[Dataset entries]
'''
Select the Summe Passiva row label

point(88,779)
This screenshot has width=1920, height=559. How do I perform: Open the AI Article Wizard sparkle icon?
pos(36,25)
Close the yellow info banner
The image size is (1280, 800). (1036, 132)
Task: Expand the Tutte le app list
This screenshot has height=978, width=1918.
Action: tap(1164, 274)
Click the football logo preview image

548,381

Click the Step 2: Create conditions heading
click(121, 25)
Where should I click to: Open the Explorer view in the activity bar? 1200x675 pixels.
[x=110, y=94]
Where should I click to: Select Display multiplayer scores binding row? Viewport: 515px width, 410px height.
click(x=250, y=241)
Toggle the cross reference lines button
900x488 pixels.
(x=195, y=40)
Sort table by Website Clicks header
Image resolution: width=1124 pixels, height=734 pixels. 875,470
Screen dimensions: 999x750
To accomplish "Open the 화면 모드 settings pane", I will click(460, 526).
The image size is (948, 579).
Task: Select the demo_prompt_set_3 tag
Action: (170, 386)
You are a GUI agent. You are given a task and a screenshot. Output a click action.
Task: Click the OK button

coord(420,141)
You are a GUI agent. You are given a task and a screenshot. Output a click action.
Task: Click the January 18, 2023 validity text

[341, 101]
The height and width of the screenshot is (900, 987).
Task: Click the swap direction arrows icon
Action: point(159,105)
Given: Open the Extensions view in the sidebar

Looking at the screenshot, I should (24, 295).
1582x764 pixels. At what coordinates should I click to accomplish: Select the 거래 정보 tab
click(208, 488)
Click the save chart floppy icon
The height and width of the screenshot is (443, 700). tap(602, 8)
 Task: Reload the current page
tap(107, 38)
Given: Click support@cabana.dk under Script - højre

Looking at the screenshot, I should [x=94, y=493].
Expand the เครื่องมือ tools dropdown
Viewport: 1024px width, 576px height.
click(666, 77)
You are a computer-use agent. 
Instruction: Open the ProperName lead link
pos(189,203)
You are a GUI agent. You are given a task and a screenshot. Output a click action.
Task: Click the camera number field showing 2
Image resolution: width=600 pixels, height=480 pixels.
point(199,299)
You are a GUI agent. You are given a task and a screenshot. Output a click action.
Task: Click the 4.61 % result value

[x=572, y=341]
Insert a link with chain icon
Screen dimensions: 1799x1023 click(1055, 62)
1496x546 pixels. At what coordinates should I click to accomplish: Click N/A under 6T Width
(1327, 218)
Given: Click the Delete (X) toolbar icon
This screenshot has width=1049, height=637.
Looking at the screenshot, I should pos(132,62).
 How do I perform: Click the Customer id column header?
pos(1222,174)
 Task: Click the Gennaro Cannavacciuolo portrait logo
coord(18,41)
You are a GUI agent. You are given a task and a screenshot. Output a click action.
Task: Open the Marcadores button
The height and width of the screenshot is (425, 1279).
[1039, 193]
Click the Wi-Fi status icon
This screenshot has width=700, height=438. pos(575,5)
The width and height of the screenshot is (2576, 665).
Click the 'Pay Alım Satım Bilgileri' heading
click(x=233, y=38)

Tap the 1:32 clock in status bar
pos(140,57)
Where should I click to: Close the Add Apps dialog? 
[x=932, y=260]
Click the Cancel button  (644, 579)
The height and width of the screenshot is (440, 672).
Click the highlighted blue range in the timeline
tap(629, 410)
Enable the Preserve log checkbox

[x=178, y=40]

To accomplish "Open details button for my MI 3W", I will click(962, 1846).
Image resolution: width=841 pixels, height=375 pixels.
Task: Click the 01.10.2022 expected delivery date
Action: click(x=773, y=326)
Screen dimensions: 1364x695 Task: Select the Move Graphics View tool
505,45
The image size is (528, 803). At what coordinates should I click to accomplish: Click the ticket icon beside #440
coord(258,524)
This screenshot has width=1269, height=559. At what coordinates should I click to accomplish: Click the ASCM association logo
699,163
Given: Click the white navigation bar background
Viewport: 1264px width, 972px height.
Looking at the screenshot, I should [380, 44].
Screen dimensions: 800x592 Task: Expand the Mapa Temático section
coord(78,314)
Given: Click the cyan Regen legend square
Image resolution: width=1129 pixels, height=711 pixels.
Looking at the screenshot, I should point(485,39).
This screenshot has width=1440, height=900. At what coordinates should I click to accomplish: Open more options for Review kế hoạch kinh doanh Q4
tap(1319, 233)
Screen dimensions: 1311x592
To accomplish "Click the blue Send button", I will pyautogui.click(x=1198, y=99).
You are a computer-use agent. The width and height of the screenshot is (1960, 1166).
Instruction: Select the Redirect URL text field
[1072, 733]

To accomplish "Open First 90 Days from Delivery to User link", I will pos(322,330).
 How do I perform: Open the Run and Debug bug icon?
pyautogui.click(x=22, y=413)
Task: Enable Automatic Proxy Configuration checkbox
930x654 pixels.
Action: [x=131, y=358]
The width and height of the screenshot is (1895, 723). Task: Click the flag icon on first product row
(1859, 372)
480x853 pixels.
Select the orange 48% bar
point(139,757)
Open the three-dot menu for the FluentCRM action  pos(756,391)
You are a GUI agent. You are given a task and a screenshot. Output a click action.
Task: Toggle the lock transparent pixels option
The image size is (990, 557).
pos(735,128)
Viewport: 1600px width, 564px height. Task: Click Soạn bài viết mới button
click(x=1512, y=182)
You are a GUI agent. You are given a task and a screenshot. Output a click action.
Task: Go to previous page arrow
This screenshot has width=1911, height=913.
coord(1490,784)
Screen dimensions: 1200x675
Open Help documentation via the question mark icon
'''
Pull out all lines in the data above that include "computer".

You are a computer-use agent. 
You are a computer-use agent. The width and height of the screenshot is (1960, 1166).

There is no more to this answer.